What you should do: Below are the records; pull every line that includes "Given".

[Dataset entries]
______________________________
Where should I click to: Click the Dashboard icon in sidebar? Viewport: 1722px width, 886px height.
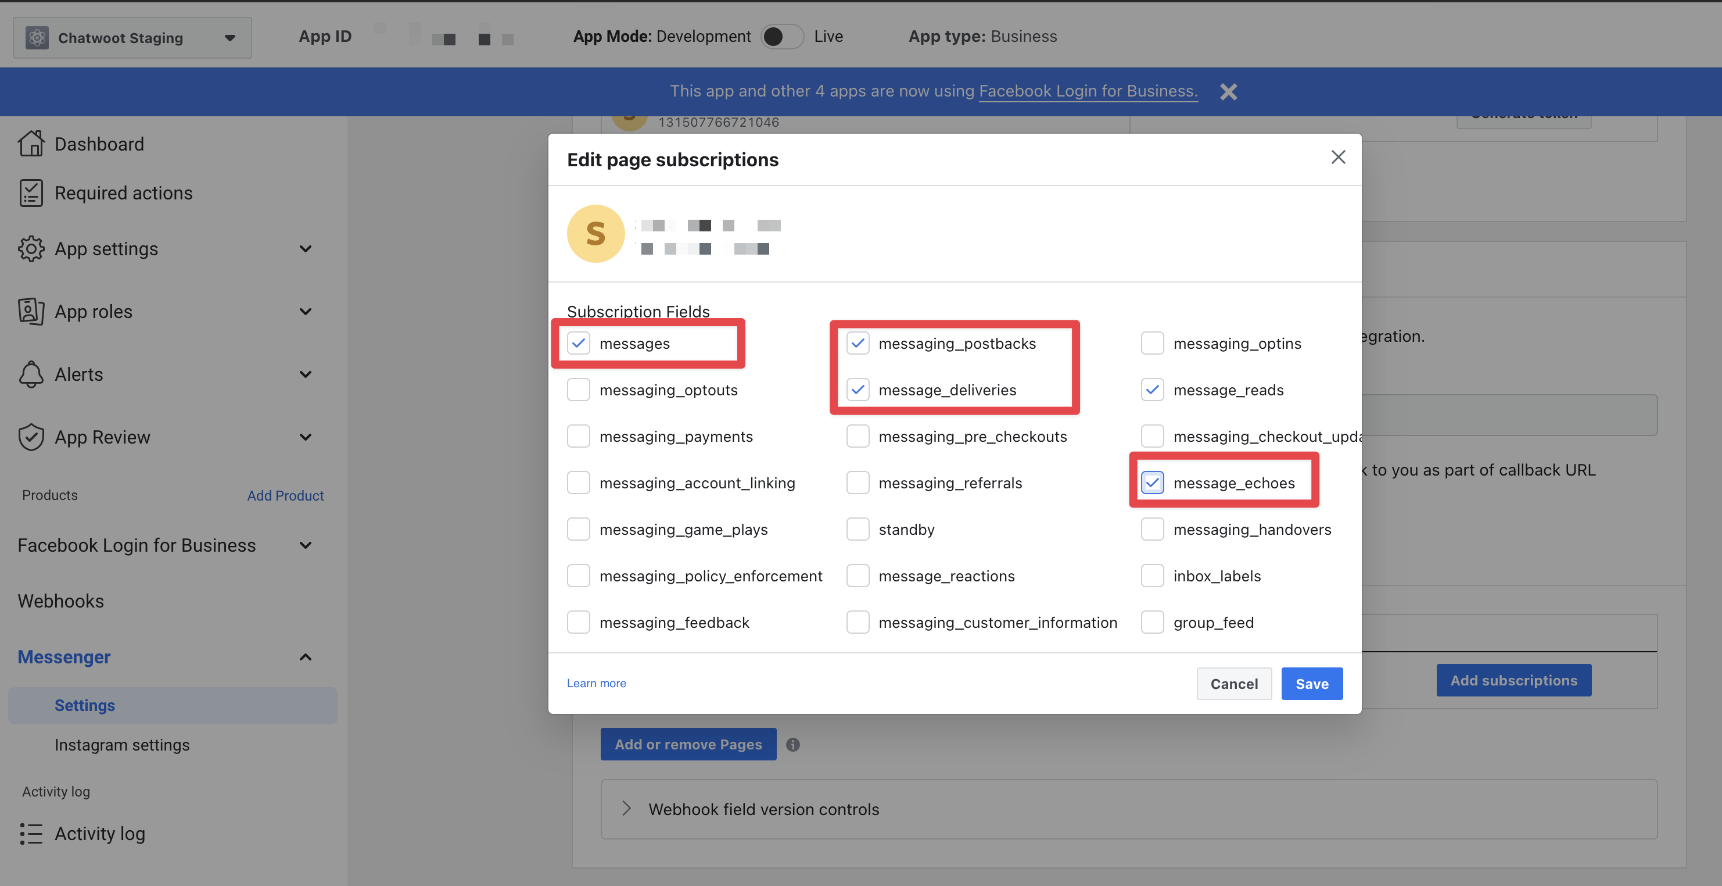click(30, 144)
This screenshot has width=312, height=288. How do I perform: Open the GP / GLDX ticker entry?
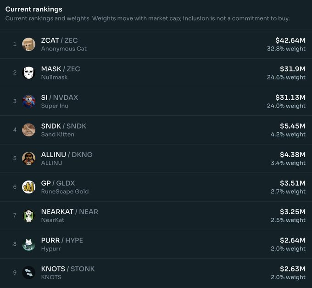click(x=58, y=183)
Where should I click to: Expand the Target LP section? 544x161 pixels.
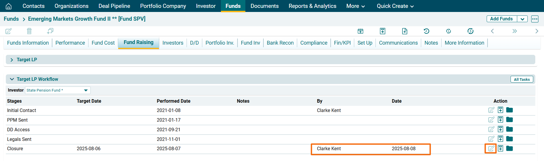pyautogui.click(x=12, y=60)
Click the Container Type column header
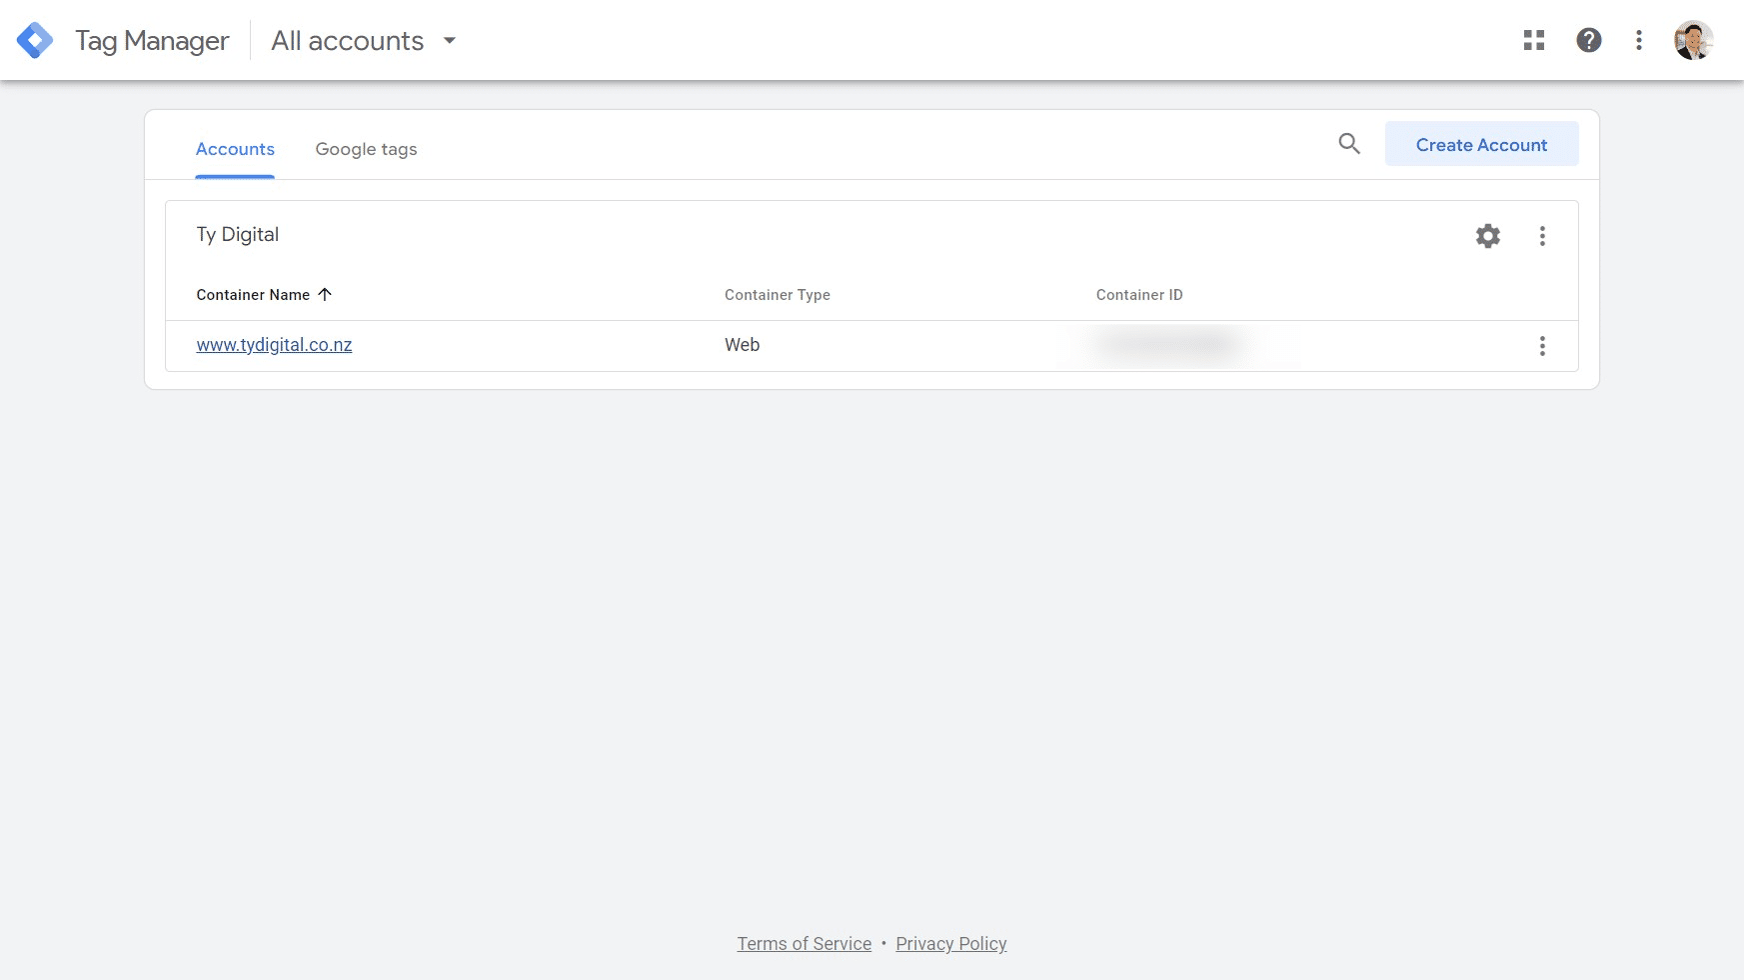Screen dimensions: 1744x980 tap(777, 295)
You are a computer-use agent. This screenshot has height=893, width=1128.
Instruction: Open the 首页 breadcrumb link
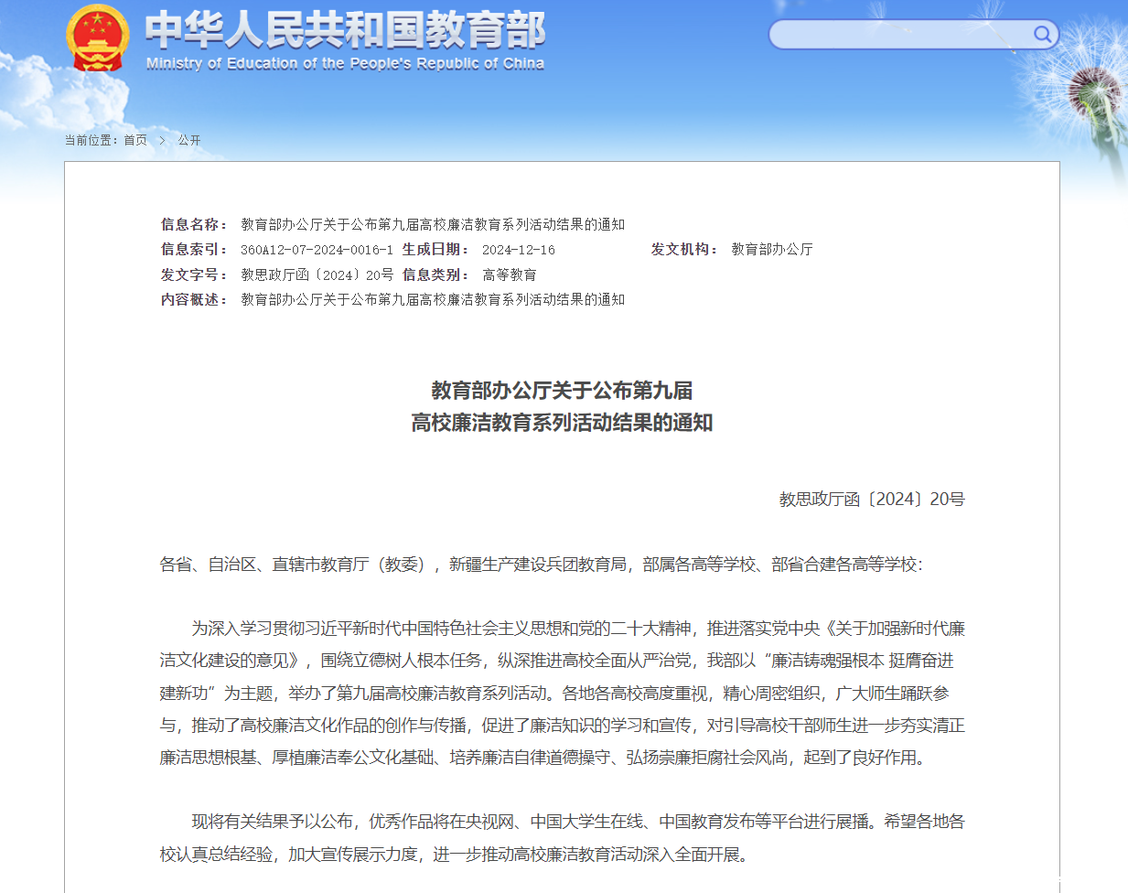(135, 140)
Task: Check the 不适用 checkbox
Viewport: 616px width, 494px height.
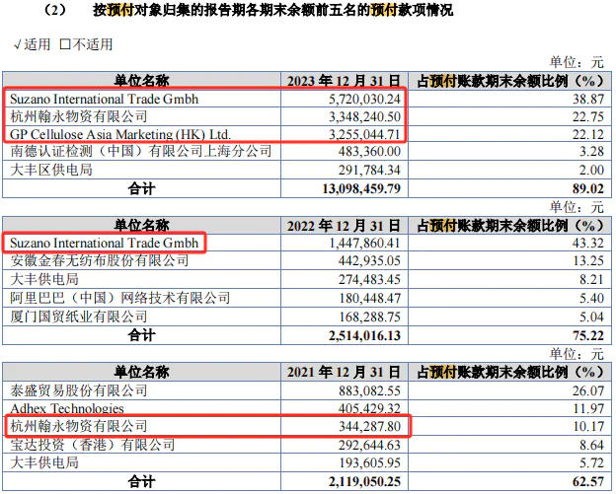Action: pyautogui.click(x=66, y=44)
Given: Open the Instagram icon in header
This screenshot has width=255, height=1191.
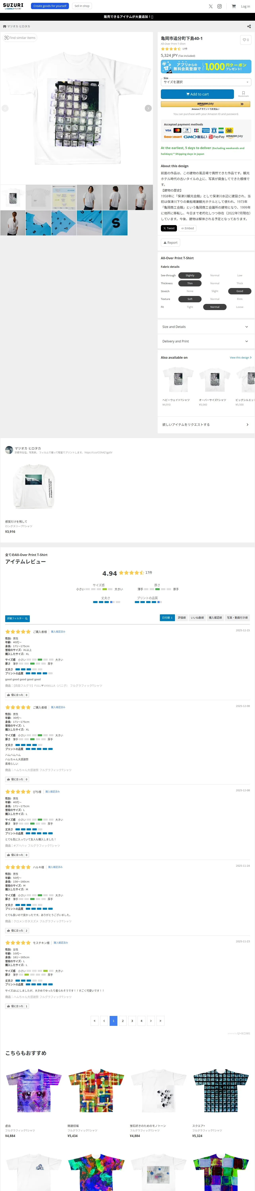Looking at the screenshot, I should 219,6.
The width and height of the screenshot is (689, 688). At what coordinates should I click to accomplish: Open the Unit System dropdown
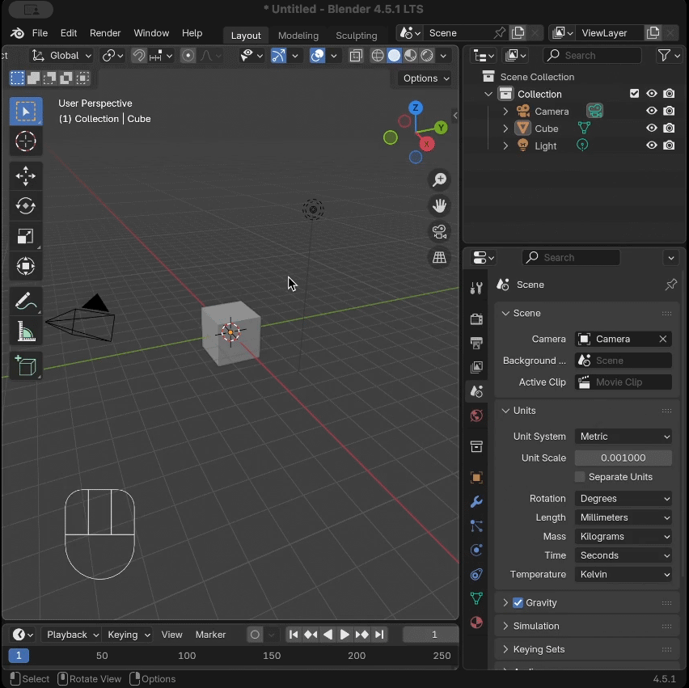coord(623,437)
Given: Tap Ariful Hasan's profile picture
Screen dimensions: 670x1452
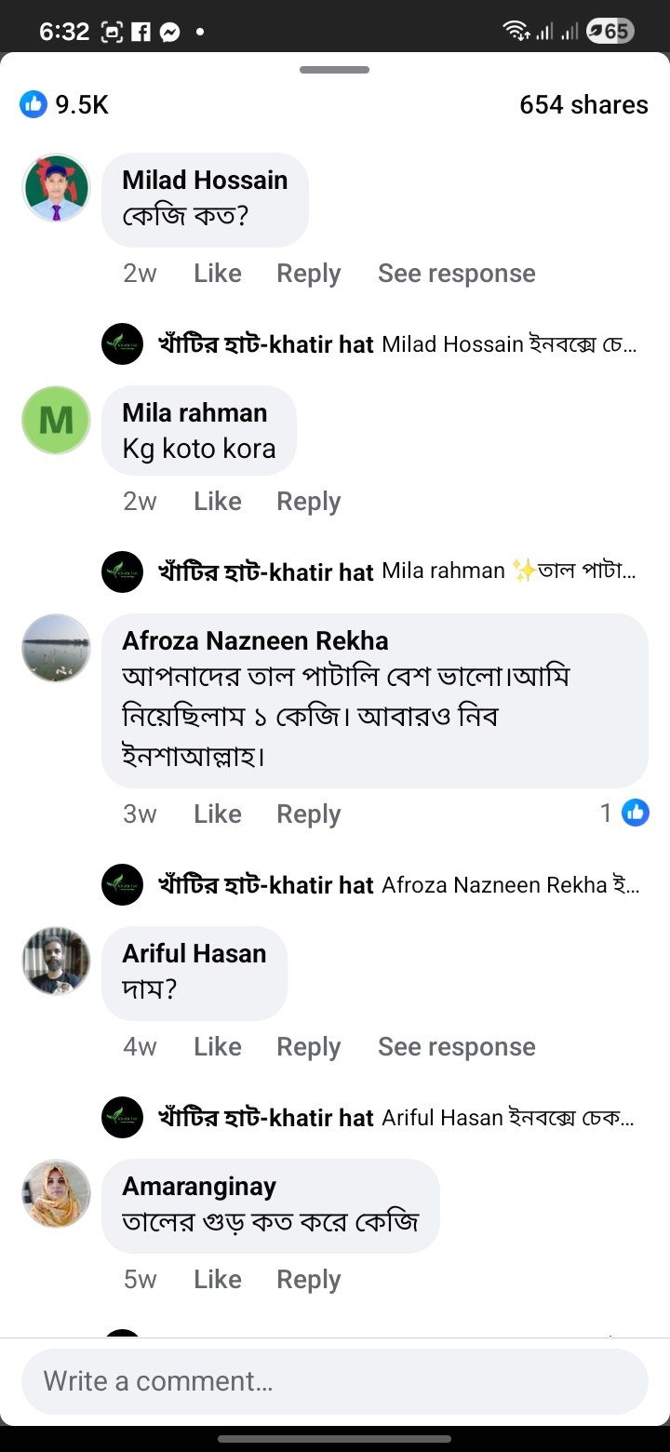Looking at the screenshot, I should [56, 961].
______________________________
Reply to the exercise:
Given: Open the Instagram icon in header
Given: Tap Ariful Hasan's profile picture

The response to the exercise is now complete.